What is asked -
1 - Rewrite the paragraph of the student-debt article that begins "In San Diego, the high cost of living" as a brief bulleted list that keeps its main facts.
2 - Indicate whether each statement below agrees with the student-debt article, answering yes or no and quoting the words of the article that decide it: (a) Debt Free America is based in Kearny Mesa. (b) Debt Free America's elderly client group grew by 22 percent. (c) Last year the average savings rate for Americans went negative for the first time since the Great Depression.
3 - According to the student-debt article, by what percentage did Debt Free America's student clients increase over the past year?

Text excerpt -
+++
School for Debtors
Business
Credit-card use, on top of student loans, can saddle grads with years of debt. But a San Diego nonprofit and a California financial-responsibility program are taking aim at the ever-growing pile of payments.
YOU ALWAYS REMEMBER graduation day. The pomp. The pageantry. And the debt——which can run $20,000 or more for today’s college grads.
Last year, for the first time since the Great Depression, the average savings rate for Americans went negative, meaning many of us are using savings, credit cards and home-equity loans just to maintain our standard of living. The trend toward debt also affects the futures of college students, whose main source of funding comes from grants and loans.
In San Diego, the high cost of living means students graduate into an even longer stretch of indebtedness. To enhance their worth as employees, they rack up even more debt during years of graduate school. The debt isn’t just confined to tuition and books. As credit cards have come to be regarded as a necessity of modern living, students are swiping plastic right along with the rest of us.
Students have become the fastest-rising client group for Debt Free America (debtfreeamerica.com), a Kearny Mesa–based nonprofit that helps consumers reduce debt by acting as an intermediary between debtors and their creditors.
“We’ve seen a 22 percent increase in student clients over the past year,” says Gary Symington, president of Debt Free America. “That’s our largest increasing client group, along with the elderly, which has grown by 16 percent.”
Though taking out loans for college is widely regarded as “good debt”——and responsible credit-card use is a prerequisite to participating in adult life——Symington says he’s seen how the road to the debtor’s life is paved with good intentions.
+++
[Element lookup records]

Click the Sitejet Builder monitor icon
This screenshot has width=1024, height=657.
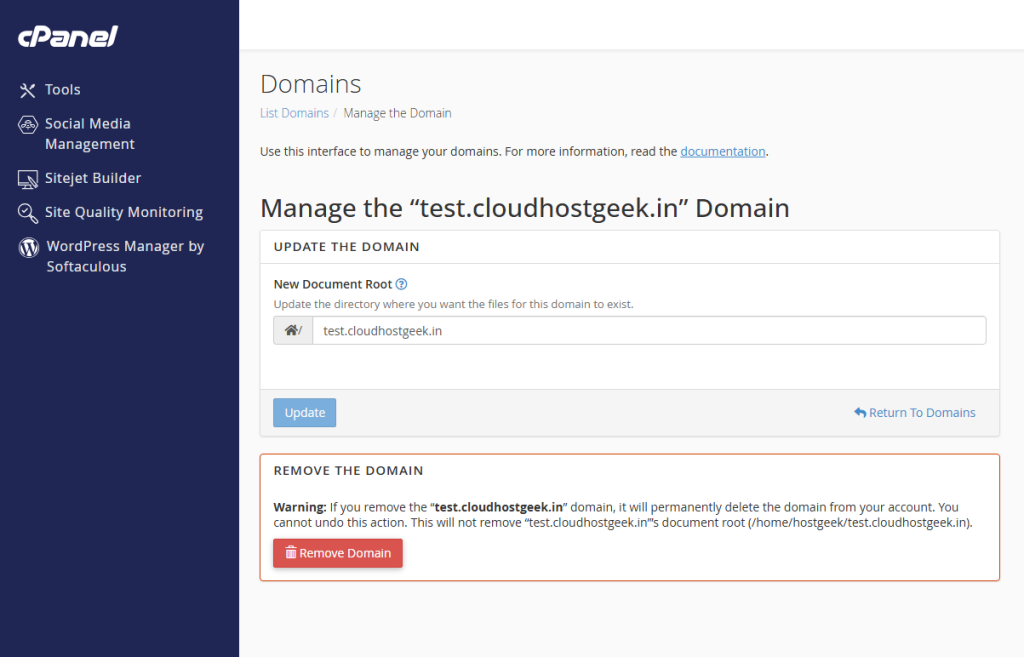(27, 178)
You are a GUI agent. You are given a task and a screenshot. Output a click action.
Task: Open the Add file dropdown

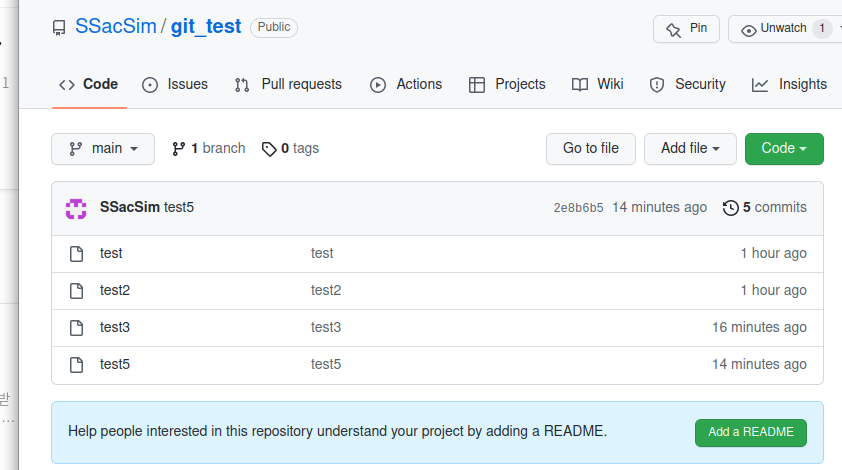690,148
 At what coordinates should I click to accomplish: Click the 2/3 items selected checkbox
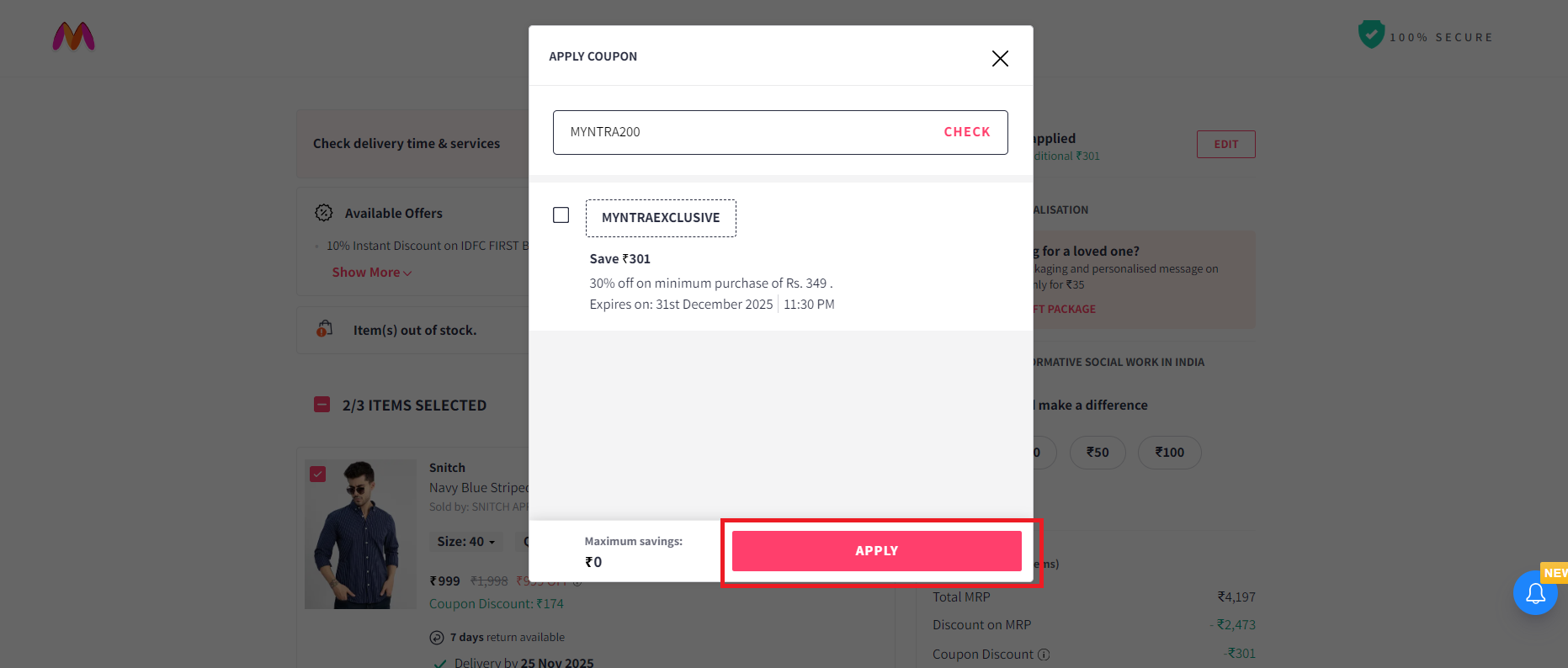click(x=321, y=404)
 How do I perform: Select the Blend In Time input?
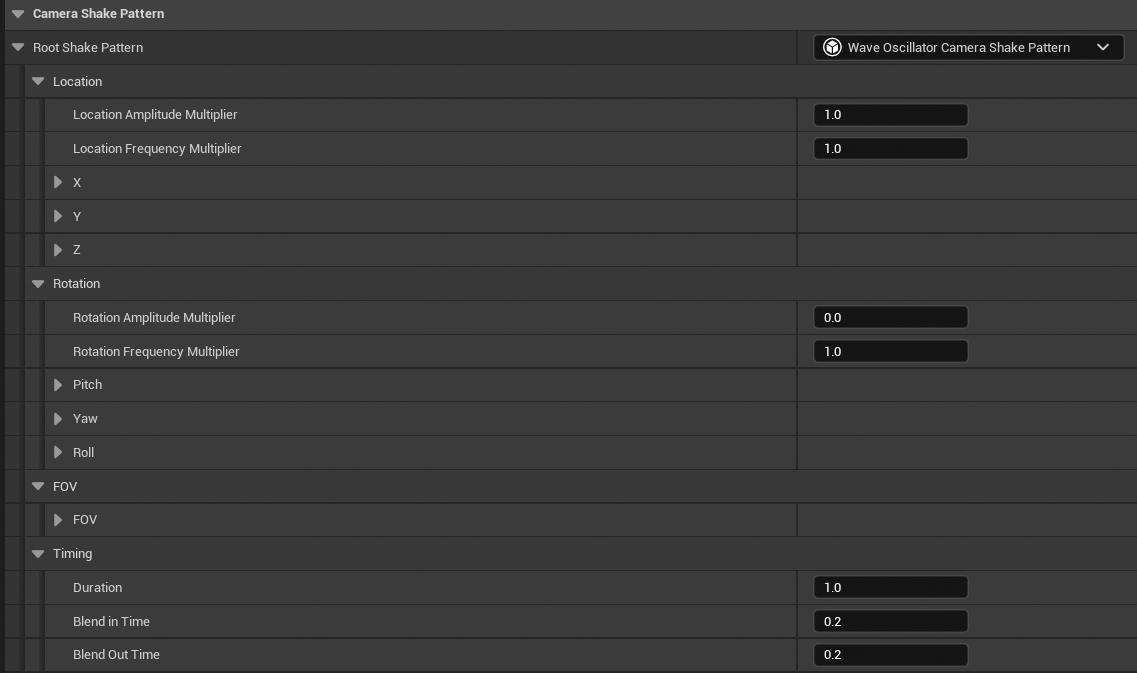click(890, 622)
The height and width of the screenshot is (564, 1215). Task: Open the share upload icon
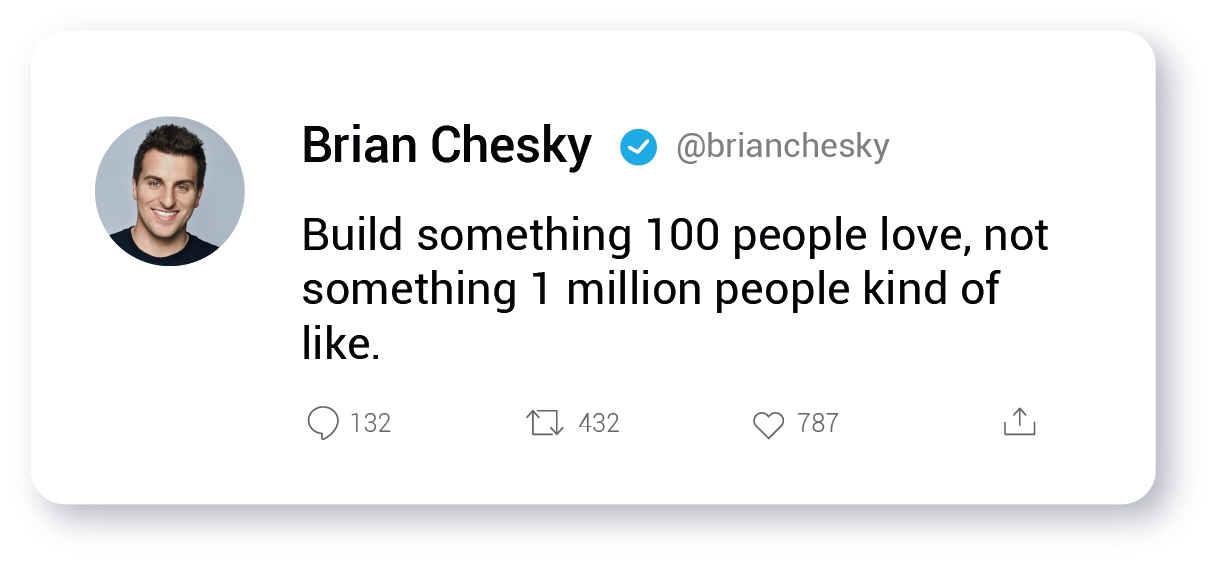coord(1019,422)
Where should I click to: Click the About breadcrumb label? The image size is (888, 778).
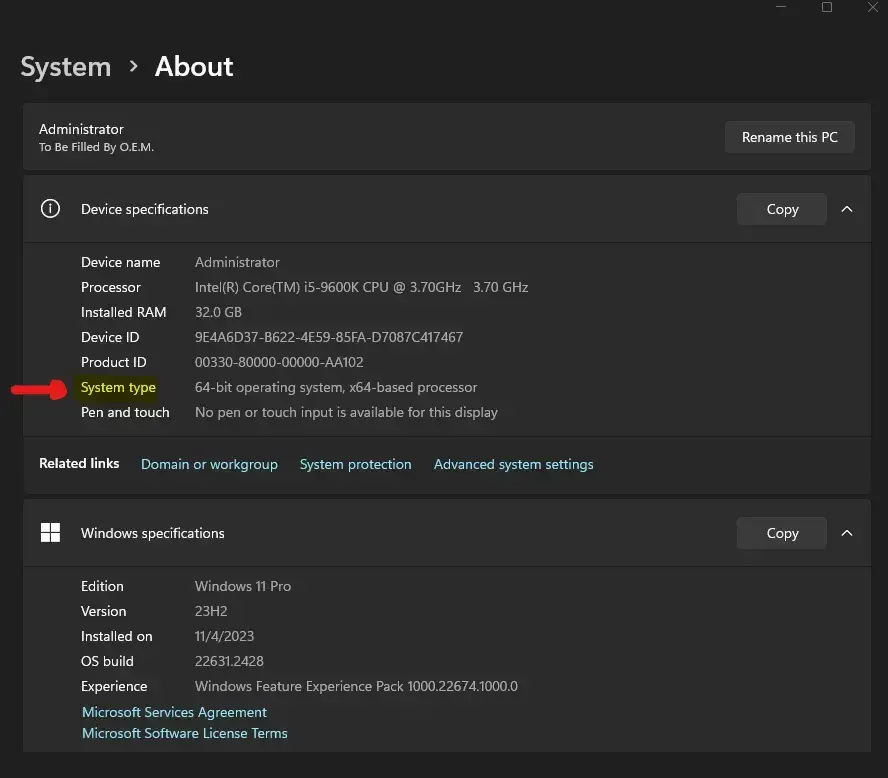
+++
Responses in order -
1 -
- San Diego's high cost of living leaves students in debt for longer after graduation.
- Students take on more debt in graduate school to increase their value as employees.
- The debt goes beyond tuition and books; students also use credit cards, which are now seen as a necessity of modern life.

2 -
(a) Yes: "a Kearny Mesa–based nonprofit"
(b) No: "along with the elderly, which has grown by 16 percent"
(c) Yes: "Last year, for the first time since the Great Depression, the average savings rate for Americans went negative"

3 - 22 percent.